Jane Austen

Hieronder het artikel uit Chambers's cyclopædia of English Literature uit 1886 over Jane Austen.

 

Letter JANE AUSTEN, a truly English novelist, was born on the 16th December 1775, at Steventon, in Hamsphire, of which parish her father was rector. Mr.Austen is represented as a man of refined taste and acquirements, who guided, though he did not live to witness the fruits of his daughter’s talents. After the death of the rector, his widow and two daughters retired to Southampton, and subsequently to the village of Chawton, in the same county, where the novels of Jane Austen were written.

Of these, four were published anonymously in her lifetime, the first in 1811, and the last in 1816 – namely, Sense and Sensibility, Pride and Prejudice, Mansfild Park, and Emma.

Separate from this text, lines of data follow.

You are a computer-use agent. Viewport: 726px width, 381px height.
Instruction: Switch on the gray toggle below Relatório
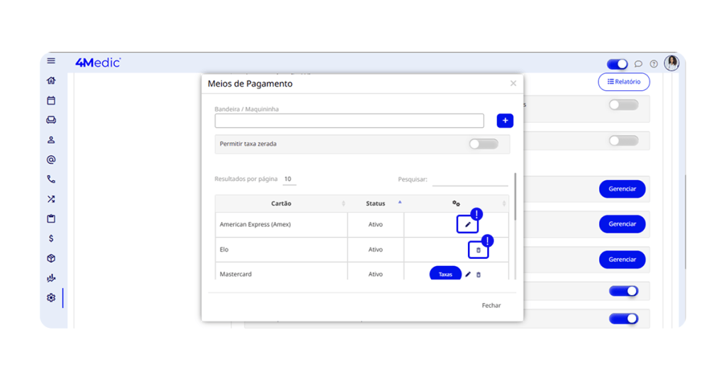point(623,105)
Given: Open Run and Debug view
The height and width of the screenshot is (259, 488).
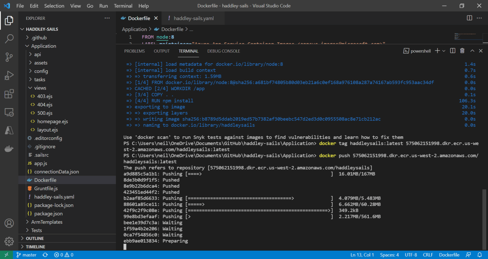Looking at the screenshot, I should 9,75.
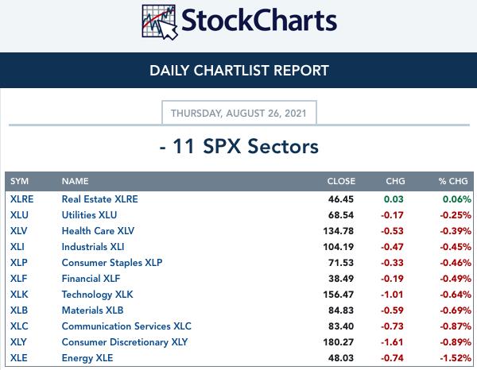477x370 pixels.
Task: Click the CLOSE column header
Action: [x=341, y=181]
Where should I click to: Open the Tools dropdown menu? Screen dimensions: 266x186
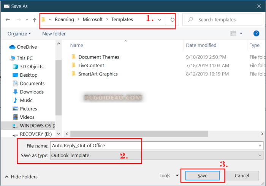point(169,176)
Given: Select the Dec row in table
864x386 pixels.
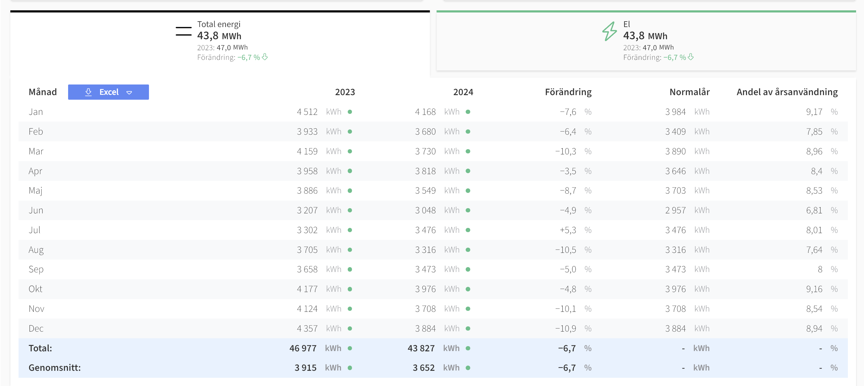Looking at the screenshot, I should 433,328.
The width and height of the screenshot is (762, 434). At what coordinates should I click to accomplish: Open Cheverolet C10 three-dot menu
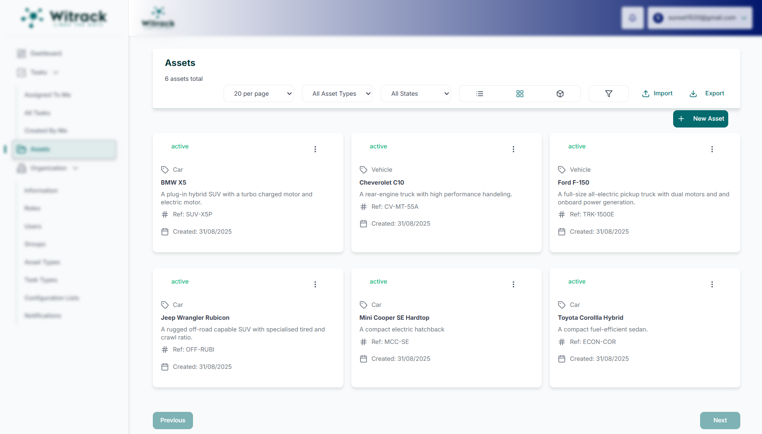(513, 149)
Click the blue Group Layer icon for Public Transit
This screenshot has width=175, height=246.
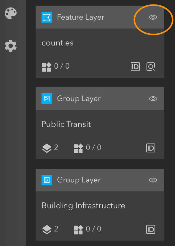47,99
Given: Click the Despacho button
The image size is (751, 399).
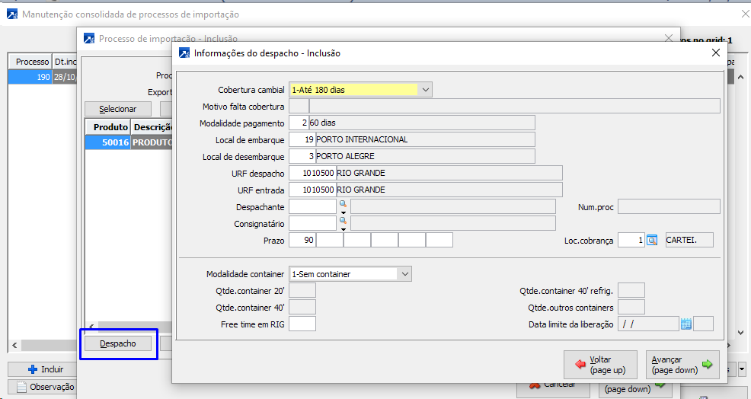Looking at the screenshot, I should point(118,343).
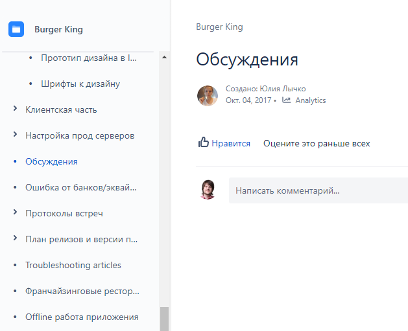
Task: Click the Нравится like button
Action: pos(230,143)
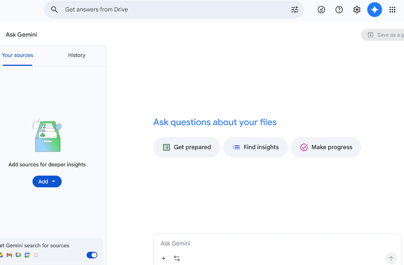The image size is (404, 265).
Task: Open prompt settings sliders icon
Action: pyautogui.click(x=177, y=258)
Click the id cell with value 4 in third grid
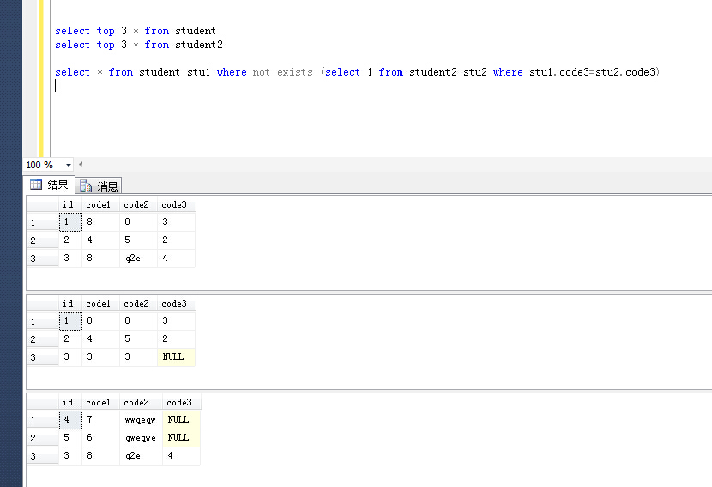 [69, 420]
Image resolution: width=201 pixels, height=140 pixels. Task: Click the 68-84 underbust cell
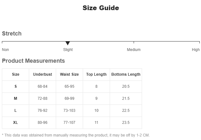(42, 86)
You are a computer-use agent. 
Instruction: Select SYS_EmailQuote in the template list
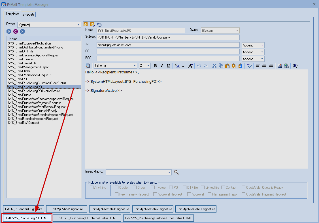[x=20, y=95]
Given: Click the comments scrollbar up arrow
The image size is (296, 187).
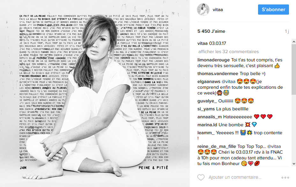Looking at the screenshot, I should [294, 42].
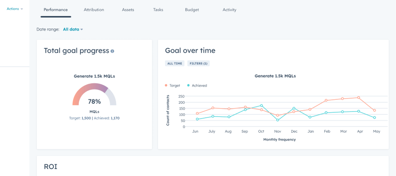Click the Target data point for April
The image size is (396, 176).
[358, 98]
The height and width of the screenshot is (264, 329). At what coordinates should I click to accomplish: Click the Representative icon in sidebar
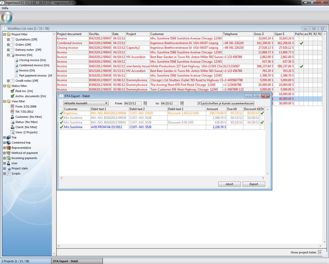(8, 148)
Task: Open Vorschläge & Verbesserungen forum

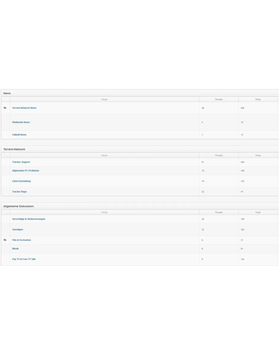Action: [29, 219]
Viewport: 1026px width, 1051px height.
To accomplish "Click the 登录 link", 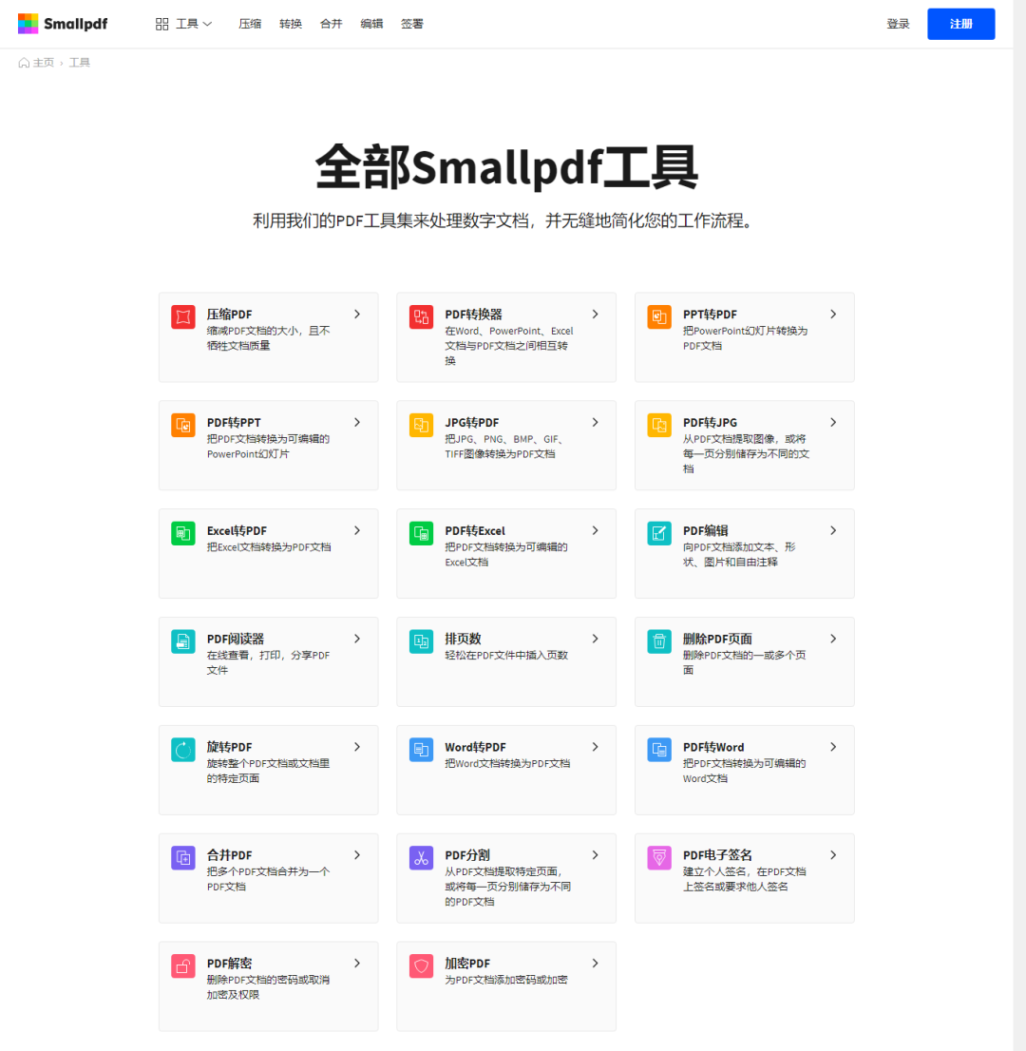I will (x=898, y=23).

In May 1817, the health of the autoress rendered it necessary that she should remove to some place where constant medical aid could be procured. She went to Winchester, and in that city she expired, on the 24th of july 1817, aged forty-two.

Her personal worth, beauty, and genius made her early death deeply lamented; while the public had to „regret the failure not only of a source of innocent amusement, but also of that supply of practical good sense and instructive example which she would probably have continued to furnish better than any of her contemporaries”.

The insidious decay or consumption which carried off Miss Austen seemed only to increase the powers of her mind. She wrote while she could hold a pen or pencil; and, the day preceding her death, composed some stanzas replete with fancy and vigour.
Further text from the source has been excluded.